The grant is aimed at programs that combine evidence-based literacy instruction with applied learning, the kind of summer model that pairs reading work with hands-on projects and community partnerships. Oregon’s summer learning materials describe quality programs as those that build relationships, include project-based learning and deepen ties to local partners. Dr. Charlene Williams, director of the Oregon Department of Education, said summer learning helps students strengthen essential skills while staying connected and growing through experiences that are academically meaningful and engaging.

For Baker families, the award matters because the district serves a student population with clear need.

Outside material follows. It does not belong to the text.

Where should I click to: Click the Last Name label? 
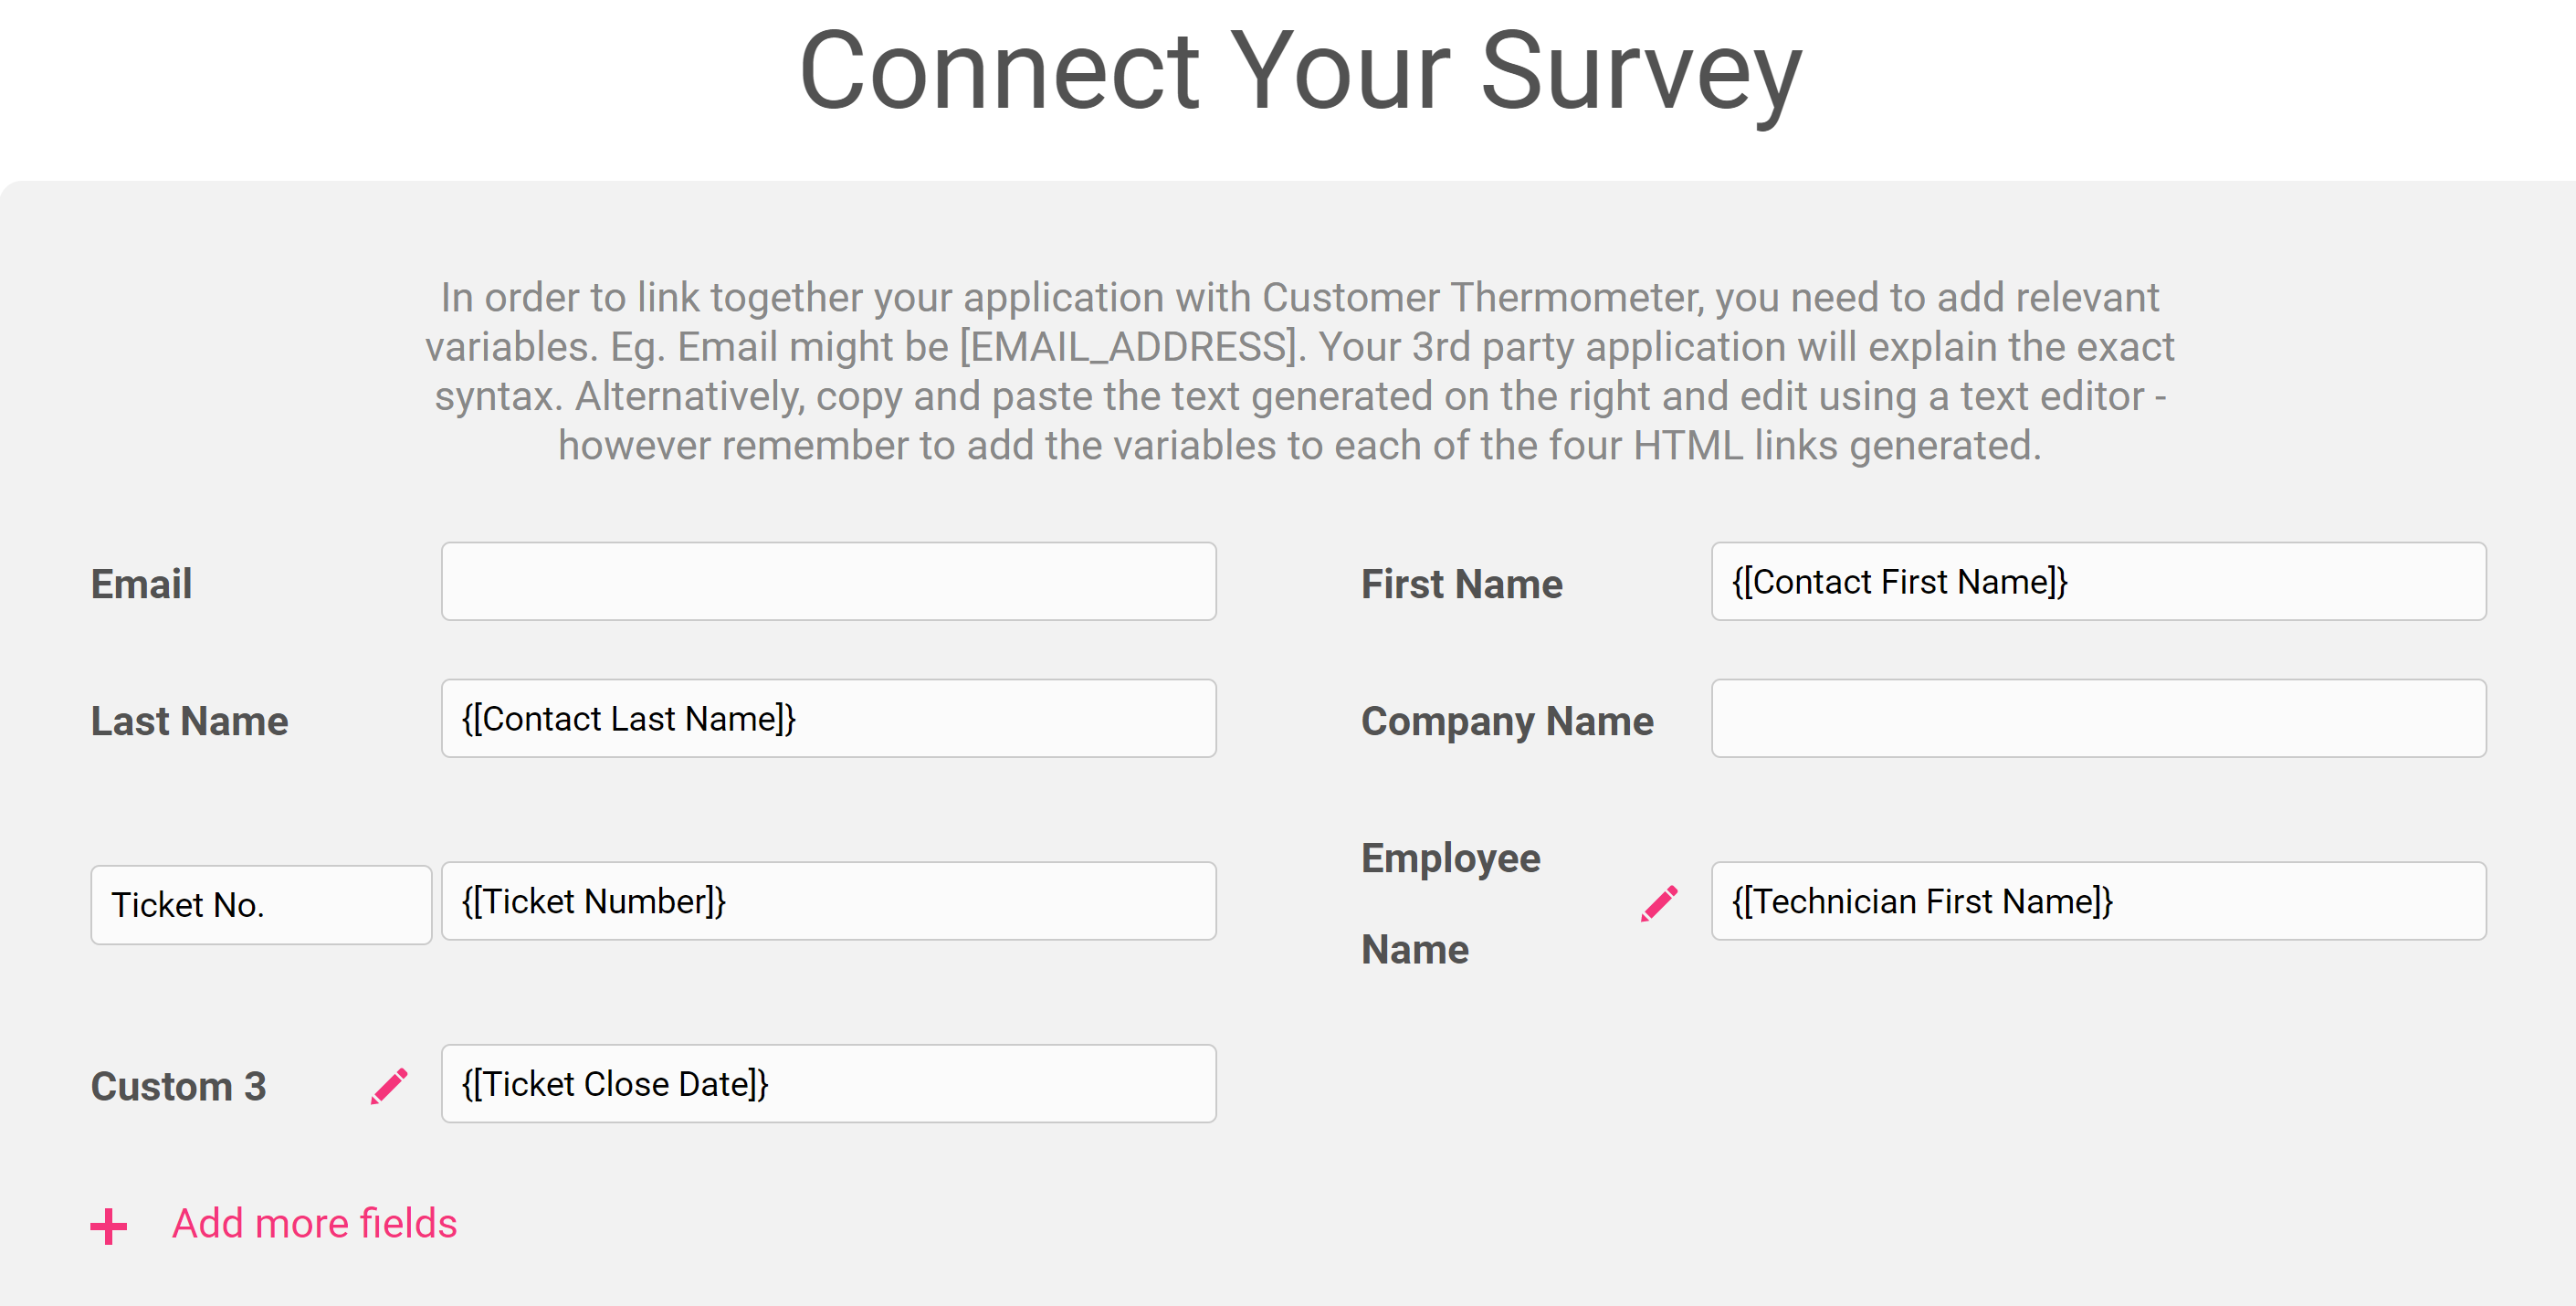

Baker School District 5J’s 2024-25 extended ADMw was 2,230.26, including 26.52 students in English learner programs, 95.03 students in poverty and 16.00 students in foster care and neglected/delinquent status. Those numbers point to students who are more likely to benefit from summer reading support, continuity between school years and extra time with trusted adults.

AI-generated illustration
AI-generated illustration

The grant does not just add money for a few weeks in June and July. Because the funding stretches through September 2028, it gives the district a longer runway to plan staffing, partner with local organizations and build a program that families can actually count on. The state also said ongoing funding depends on performance and compliance with program requirements, so Baker will have to show that the money is doing more than padding a calendar.

Oregon’s 2025 implementation report said the earlier summer learning grant supported in-person, evidence-based programming focused primarily on literacy acceleration for students reading below grade level. Baker’s new award appears to extend that approach, which suggests the question for parents is not whether summer learning will exist, but whether it will finally be strong enough to move reading skills and student participation in a measurable way.